What’s even more surprising is that Toraya still makes Japanese delicacies based off of those found in these books. There are apparently around 3,000 different varieties of sweets recorded within them!

The wooden box that holds the illustrated wagashi design books
Open the cover of this historic design book and you’ll find…
…An image of sasaguri.(right side) These confections continue to be made across the boundaries of time thanks to these drawings.

Though Toraya has been a beloved favorite of people in Japan for nearly 500 years, Mr. Masudo states that it is still important to question and rethink their way of doing things and the flavors they have created up until now.

“One of the first things the current head of the company (Mitsuhiro Kurokawa, the 17th-generation owner of Toraya) did upon assuming the helm was start investigating whether our flavors here were infallible. He had employees wear blindfolds and try yokan (gelled sweat bean paste) from other brands, including our own, and then asked everyone what they thought. With such a long history, there are more than a few things at Toraya that tend to get taken for granted or people have come to believe. While the flavors we produce here are those built up by our predecessors, Mr. Kurokawa says that it is also perhaps beneficial to tweak these flavors a bit at a time so that they better fit the times.”
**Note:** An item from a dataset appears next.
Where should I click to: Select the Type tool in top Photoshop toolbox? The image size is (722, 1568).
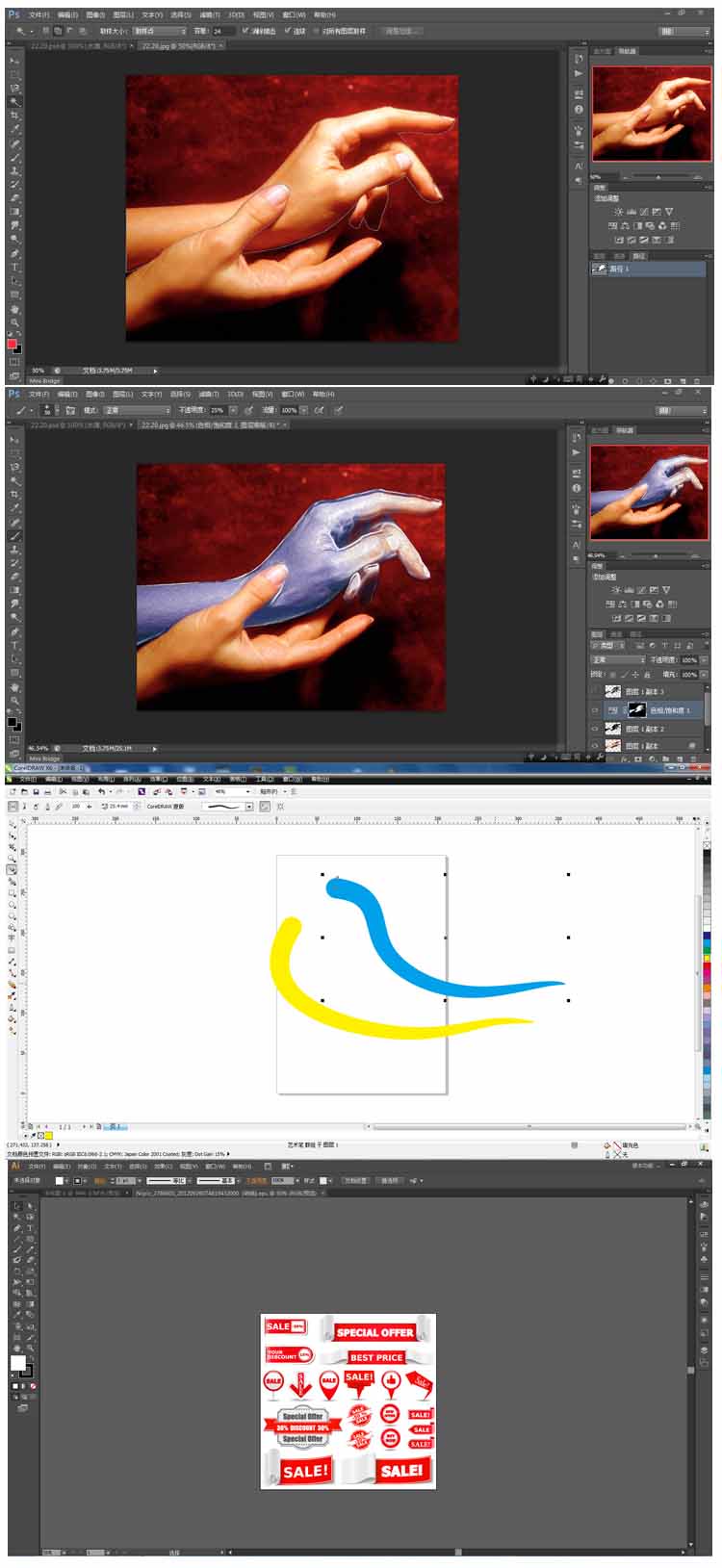(14, 268)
Toraya’s confections, updated to suit the modern era.
The familiar tiger logo at the Moto-Akasaka Icchome store.
One of the wooden molds on display at the Moto-Akasaka Icchome store.

Mr. Masudo was focused solely on making sweets after coming onboard at Toraya in 1992, but in 2009 he moved to the public relations department. After making things for 17 years he suddenly found himself in the place responsible for helping spread the word about Toraya to other people. Just what exactly did this entail?

“When guests come and see how we do things here, the best way to make sure they understand is to give them an actual demonstration rather than simply relying on words and pictures. That’s why Toraya has always made sure there is one person on the PR team that can actually make confections themselves. At the time that role fell on my shoulders.”


Mr. Masudo found himself wondering why he was chosen as he made his transition to PR. He went from his old position of being an expert at making sweets to one that required him to be able to explain not only the history of Toraya but also about the company as a whole, which apparently meant that he learned more than a few new things along the way.

“I returned to manufacturing department after two years in the PR department. Then, four years later I was placed in a role of training my juniors as the one responsible for improving techniques in production. My experiences learning how to share information with others as a member of the PR department came in very handy while doing this.”

Mr. Masudo is now the head of production. He works with his team making sweets, and is also in charge of administrating the factory as a member of management. Now then, let’s have Mr. Masudo make one of Toraya’s season namagashi for us!

Light brown an bean paste is wrapped around a filling of white an
Green an is then strained to make the “soboro” (crumbled,fluffed sweet bean paste)
Once the “soboro” is placed around the chestnut-shaped portion…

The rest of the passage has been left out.